The Failure Theme

A Passage from Luminous Airplanes, or Things As They Were: A Hyperromance


Here we come to what I guess is already pretty obvious: the failure theme of this work. Having failed to solve the problem of myself in the book Luminous Airplanes, which, God help you, you may already have read (and if you haven’t, why not order a copy?), I began this Commentary, which seemed like the answer to all my troubles: an infinite space into which to pour my infinite complaint. I am now (i.e. in May 2011, so it’s unlikely you have read my book yet) coming to the distressing realization that what I have extended into the electrosphere is going to be (at most) half-formed, not so much the demonstration of a new way of telling stories or flushing the individual head of toxic memory as a false step on the road to the invention of same. Did you follow that last sentence? The executive summary: this Commentary is not (as I wrote many years ago in an ecstatic moment) “the literary equivalent of the airplane.” It is the literary equivalent of a giant steam-powered bat, which no amount of tinkering or wishful thought will get off the ground.
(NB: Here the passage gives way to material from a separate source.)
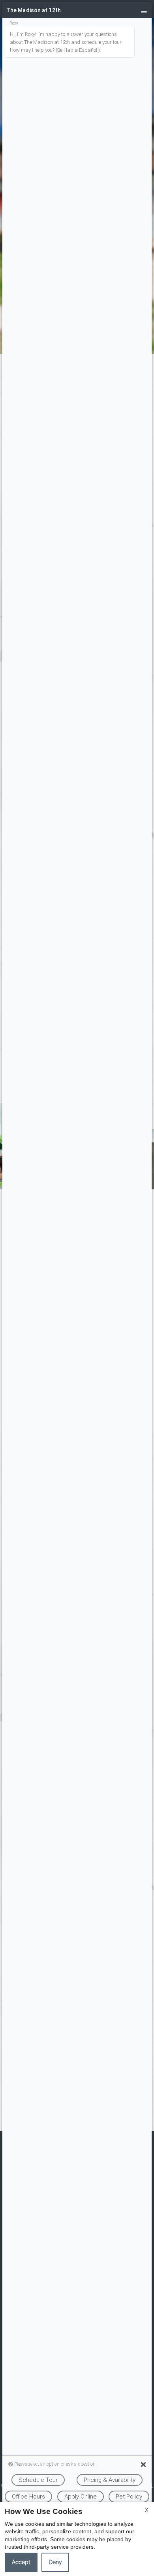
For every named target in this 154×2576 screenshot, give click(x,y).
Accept (21, 2562)
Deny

What am I understanding, by writing these comments? What are you understanding? Nothing, it seems to me, except that maybe we’re both learning the limits of my capacity to persist in fruitless endeavor. At best some better writer will slog through the coils of my hypertext (or, as my publisher would have it, immersive text), steal a couple of ideas from me, and publish what everyone will hail as the first really interesting use of the digital medium for the purpose of literature. At which point I will surely howl like every would-be inventor of the airplane before the Wright brothers: I was first! But you have my permission to disregard all my future howling on that subject.